In the past week, there have been reports of several Coinbase users and one crypto user falling victim to scammers impersonating Coinbase. One victim claims to have lost $1.7 million in the scam.
Tegan Kline, co-founder of Edge & Node, shared an incident on July 7 where a “good friend” had their self-custody wallet drained of $1.7 million. The scammer pretended to be from Coinbase’s security team and sent the victim an email that appeared to be from Coinbase, confirming their interaction with an official representative. The scammer then claimed that the victim’s wallet was connecting directly with the blockchain, leading to unauthorized transactions. Another email from Coinbase showed an outgoing transaction.
To stop the transactions, the scammer directed the victim to a website where they were asked to enter their seed phrase. Although the victim knew it wasn’t safe, they entered a portion of their phrase without submitting it. Hours later, $1.7 million was drained from their wallet.

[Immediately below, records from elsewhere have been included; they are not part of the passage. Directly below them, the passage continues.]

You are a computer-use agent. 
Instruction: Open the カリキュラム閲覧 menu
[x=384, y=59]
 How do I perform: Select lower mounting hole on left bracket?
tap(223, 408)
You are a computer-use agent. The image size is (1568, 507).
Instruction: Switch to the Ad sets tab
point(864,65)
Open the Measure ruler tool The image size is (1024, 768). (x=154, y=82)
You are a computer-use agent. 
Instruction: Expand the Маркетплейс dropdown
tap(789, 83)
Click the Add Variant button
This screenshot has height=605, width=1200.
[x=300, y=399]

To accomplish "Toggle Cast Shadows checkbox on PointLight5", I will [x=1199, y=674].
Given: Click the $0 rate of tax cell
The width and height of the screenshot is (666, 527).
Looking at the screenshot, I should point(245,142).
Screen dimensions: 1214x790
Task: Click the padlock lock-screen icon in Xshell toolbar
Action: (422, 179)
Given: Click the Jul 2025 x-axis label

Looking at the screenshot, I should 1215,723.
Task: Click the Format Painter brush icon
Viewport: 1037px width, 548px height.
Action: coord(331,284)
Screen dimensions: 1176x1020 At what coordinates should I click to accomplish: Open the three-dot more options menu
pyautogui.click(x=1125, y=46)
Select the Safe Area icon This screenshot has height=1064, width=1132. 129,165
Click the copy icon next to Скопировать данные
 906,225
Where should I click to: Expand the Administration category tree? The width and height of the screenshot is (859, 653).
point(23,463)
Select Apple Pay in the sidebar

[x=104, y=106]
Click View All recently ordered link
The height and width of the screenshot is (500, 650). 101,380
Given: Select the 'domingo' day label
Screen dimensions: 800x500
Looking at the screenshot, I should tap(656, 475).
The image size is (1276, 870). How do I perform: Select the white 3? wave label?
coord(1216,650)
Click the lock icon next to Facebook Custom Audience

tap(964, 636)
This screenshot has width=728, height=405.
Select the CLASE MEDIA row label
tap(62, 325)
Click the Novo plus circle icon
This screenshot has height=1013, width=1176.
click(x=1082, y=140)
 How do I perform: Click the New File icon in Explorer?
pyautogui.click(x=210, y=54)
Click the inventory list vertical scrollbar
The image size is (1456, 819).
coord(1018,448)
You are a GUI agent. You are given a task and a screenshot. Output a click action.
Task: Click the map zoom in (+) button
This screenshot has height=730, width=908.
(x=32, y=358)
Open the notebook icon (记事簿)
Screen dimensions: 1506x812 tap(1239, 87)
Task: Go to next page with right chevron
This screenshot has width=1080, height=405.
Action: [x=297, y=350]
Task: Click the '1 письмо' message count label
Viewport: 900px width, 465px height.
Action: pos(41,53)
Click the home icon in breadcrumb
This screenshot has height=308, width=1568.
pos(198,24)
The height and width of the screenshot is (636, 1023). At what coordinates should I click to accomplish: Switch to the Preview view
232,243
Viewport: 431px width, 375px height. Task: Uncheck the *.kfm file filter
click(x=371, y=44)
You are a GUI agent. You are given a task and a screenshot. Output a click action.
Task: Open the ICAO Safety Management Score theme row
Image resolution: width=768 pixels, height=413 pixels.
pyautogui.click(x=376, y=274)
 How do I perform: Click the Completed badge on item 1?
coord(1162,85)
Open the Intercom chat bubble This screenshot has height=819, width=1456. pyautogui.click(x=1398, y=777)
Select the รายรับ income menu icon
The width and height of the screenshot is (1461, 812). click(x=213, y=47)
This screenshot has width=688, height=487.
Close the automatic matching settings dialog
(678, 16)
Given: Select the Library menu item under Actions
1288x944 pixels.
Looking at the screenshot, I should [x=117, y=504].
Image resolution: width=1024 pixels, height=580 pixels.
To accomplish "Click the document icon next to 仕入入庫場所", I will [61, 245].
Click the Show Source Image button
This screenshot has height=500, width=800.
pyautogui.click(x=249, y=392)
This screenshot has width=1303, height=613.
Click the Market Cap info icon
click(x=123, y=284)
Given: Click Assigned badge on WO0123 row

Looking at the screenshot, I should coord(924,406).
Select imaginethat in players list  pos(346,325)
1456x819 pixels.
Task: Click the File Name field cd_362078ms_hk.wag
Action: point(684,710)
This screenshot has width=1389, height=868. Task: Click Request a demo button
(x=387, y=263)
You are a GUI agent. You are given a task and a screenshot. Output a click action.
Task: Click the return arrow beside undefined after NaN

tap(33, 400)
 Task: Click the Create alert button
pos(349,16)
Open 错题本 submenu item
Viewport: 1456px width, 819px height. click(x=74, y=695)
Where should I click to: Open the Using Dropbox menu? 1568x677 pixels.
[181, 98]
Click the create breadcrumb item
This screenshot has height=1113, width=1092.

Alex Miller, CEO of Hiro Systems, shared a similar experience where he was contacted by a scammer pretending to be from Coinbase. He suspects that his information was leaked in 2022 from CoinTracker’s email service provider database. Miller advised others to cycle their API keys if they have been using CoinTracker.
On July 3, another user, TraderPaul04, shared a sophisticated social engineering attempt by a fake Coinbase representative. The scammer claimed there was a login attempt on their account and attempted to convince them to click on a fake password reset link.
Beanx, another user, also reported a similar scam call where the fake Coinbase representative claimed someone had tried to log in to their Coinbase account.
In the first half of 2024, around $1.19 billion was lost to crypto security incidents, with over $900 million stolen through phishing and seed phrase compromise attacks.
Coinbase has not yet responded to requests for comment.